*Information shown*.
○ ○ ○ ○

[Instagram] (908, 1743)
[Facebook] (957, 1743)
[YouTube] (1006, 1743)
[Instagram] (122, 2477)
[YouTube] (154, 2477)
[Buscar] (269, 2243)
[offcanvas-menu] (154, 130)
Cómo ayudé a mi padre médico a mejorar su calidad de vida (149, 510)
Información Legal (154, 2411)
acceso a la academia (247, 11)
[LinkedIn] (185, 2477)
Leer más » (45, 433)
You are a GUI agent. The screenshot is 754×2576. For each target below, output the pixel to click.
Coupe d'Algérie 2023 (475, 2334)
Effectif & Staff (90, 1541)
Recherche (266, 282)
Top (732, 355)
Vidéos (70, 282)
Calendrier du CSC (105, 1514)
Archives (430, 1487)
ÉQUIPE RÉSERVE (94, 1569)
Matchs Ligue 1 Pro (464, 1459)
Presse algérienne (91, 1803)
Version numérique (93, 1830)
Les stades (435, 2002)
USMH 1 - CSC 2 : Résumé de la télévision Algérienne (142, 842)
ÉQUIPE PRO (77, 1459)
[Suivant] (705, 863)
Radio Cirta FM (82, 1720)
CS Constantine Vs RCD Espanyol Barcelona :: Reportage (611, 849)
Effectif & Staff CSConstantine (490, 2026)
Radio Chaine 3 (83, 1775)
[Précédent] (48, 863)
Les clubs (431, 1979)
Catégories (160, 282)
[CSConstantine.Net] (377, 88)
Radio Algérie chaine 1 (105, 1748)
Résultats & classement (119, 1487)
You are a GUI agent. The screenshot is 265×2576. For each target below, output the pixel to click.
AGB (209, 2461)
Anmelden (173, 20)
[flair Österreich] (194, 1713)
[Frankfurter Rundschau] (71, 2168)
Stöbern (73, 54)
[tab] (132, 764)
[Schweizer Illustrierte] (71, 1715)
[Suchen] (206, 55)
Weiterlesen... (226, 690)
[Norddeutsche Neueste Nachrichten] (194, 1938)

○ ○ ○ ○

*Assigned task*. Give all of the entries again, exactly.

*Solved exercise*.
[Instagram] (908, 1743)
[Facebook] (957, 1743)
[YouTube] (1006, 1743)
[Instagram] (122, 2477)
[YouTube] (154, 2477)
[Buscar] (269, 2243)
[offcanvas-menu] (154, 130)
Cómo ayudé a mi padre médico a mejorar su calidad de vida (149, 510)
Información Legal (154, 2411)
acceso a la academia (247, 11)
[LinkedIn] (185, 2477)
Leer más » (45, 433)
You are a GUI agent. The screenshot is 754×2576. For each target below, output the pixel to click.
Coupe d'Algérie 2023 (475, 2334)
Effectif & Staff (90, 1541)
Recherche (266, 282)
Top (732, 355)
Vidéos (70, 282)
Calendrier du CSC (105, 1514)
Archives (430, 1487)
ÉQUIPE RÉSERVE (94, 1569)
Matchs Ligue 1 Pro (464, 1459)
Presse algérienne (91, 1803)
Version numérique (93, 1830)
Les stades (435, 2002)
USMH 1 - CSC 2 : Résumé de la télévision Algérienne (142, 842)
ÉQUIPE PRO (77, 1459)
[Suivant] (705, 863)
Radio Cirta FM (82, 1720)
CS Constantine Vs RCD Espanyol Barcelona :: Reportage (611, 849)
Effectif & Staff CSConstantine (490, 2026)
Radio Chaine 3 (83, 1775)
[Précédent] (48, 863)
Les clubs (431, 1979)
Catégories (160, 282)
[CSConstantine.Net] (377, 88)
Radio Algérie chaine 1 (105, 1748)
Résultats & classement (119, 1487)
You are a GUI agent. The screenshot is 265×2576. For each target below, output the pixel to click.
AGB (209, 2461)
Anmelden (173, 20)
[flair Österreich] (194, 1713)
[Frankfurter Rundschau] (71, 2168)
Stöbern (73, 54)
[tab] (132, 764)
[Schweizer Illustrierte] (71, 1715)
[Suchen] (206, 55)
Weiterlesen... (226, 690)
[Norddeutsche Neueste Nachrichten] (194, 1938)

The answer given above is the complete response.